In the data below, find each line that contains the word "element" and copy it.

[[ Information provided open ]]

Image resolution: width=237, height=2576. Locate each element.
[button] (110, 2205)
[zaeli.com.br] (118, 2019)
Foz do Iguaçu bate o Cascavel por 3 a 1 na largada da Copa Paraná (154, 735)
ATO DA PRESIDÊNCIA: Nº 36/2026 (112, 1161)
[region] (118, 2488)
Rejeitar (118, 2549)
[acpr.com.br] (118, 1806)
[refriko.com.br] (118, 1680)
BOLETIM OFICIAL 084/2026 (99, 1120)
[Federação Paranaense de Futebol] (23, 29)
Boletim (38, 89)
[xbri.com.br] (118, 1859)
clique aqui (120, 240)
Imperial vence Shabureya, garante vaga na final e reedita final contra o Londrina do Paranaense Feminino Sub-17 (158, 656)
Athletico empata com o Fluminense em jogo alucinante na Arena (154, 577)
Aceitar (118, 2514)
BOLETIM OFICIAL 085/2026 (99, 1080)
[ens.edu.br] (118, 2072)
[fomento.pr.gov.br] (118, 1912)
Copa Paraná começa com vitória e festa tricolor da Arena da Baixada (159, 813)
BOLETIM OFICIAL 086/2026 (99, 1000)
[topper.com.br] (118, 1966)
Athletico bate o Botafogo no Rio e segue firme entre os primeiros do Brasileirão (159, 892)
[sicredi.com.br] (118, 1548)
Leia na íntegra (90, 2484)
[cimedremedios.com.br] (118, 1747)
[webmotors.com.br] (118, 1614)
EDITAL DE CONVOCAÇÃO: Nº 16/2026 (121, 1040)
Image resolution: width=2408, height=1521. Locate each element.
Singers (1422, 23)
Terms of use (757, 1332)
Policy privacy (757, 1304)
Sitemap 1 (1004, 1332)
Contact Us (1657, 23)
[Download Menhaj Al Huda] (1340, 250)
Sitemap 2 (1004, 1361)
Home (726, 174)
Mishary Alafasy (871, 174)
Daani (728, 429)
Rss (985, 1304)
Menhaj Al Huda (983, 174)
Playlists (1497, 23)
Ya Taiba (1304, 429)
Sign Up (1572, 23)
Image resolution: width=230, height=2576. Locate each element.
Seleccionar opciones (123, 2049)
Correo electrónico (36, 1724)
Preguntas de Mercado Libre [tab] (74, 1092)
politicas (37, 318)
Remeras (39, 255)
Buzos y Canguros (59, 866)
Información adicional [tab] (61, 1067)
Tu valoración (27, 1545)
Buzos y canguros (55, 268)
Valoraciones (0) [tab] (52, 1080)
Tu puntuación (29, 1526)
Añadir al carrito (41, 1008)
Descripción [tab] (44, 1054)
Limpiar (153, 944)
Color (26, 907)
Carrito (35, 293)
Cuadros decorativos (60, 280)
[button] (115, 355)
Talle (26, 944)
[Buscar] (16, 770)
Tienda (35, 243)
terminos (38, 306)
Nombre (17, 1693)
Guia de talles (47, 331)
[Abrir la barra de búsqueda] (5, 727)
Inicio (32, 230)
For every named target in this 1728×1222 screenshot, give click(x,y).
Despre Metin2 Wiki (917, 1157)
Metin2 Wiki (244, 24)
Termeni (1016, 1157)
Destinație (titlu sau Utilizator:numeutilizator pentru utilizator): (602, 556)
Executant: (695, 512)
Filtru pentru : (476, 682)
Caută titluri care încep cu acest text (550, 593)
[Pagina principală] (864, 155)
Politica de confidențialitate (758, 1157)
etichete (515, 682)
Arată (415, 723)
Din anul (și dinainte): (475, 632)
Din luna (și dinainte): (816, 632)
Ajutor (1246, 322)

[[ Information provided closed ]]

» Result for this exercise:
Image resolution: width=237, height=2576. Locate each element.
Image resolution: width=2408, height=1521. Locate each element.
Image resolution: width=230, height=2576. Locate each element.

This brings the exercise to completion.